Verizon Widens Its Broadband Speed Advantage on the Company’s Industry-Leading Fiber-to-the-Premises Network
Verizon Selects Alcatel, Motorola and Tellabs Equipment to Increase Speeds
New Equipment Known as ’G-PON’ Leads to Speeds That Are up to Four-to-Eight Times Faster Than Verizon’s Blazing-Fast, Fiber-Based Broadband Speeds That Already Lead the Industry
July 27, 2006, NEW YORK - Verizon will widen its broadband speed advantage over other telecom and cable TV companies by installing equipment from Alcatel, Motorola and Tellabs that will dramatically increase speeds on the company’s fiber-to-the-premises (FTTP) network.
Later this year, Verizon will begin deploying the Alcatel equipment first, to be followed by Motorola and Tellabs. This is subject to finalizing definitive agreements.

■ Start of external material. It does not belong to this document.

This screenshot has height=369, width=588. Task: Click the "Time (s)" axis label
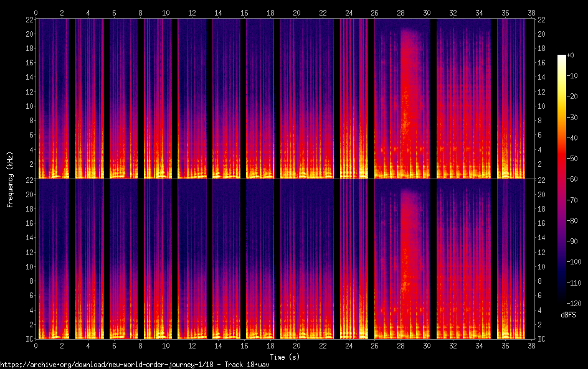[285, 357]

Initially, the new equipment will be capable of increasing broadband speeds by up to four times downstream to the customer’s home and by up to eight times upstream back to the Internet on Verizon’s FTTP network.

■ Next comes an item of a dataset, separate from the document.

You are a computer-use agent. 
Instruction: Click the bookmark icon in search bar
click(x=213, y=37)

The company announced today that equipment from the three suppliers will support what is known as a Gigabit Passive Optical Network, or G-PON. Verizon will begin installing the Alcatel equipment first in company central-switching offices and in new installations of direct fiber-optic links terminating at a customer’s home. Deployment of the Motorola and Tellabs equipment will follow. Both of those companies today supply electronic equipment for the current technology being deployed in Verizon’s 16-state FTTP network, known as B-PON or Broadband Passive Optical Network.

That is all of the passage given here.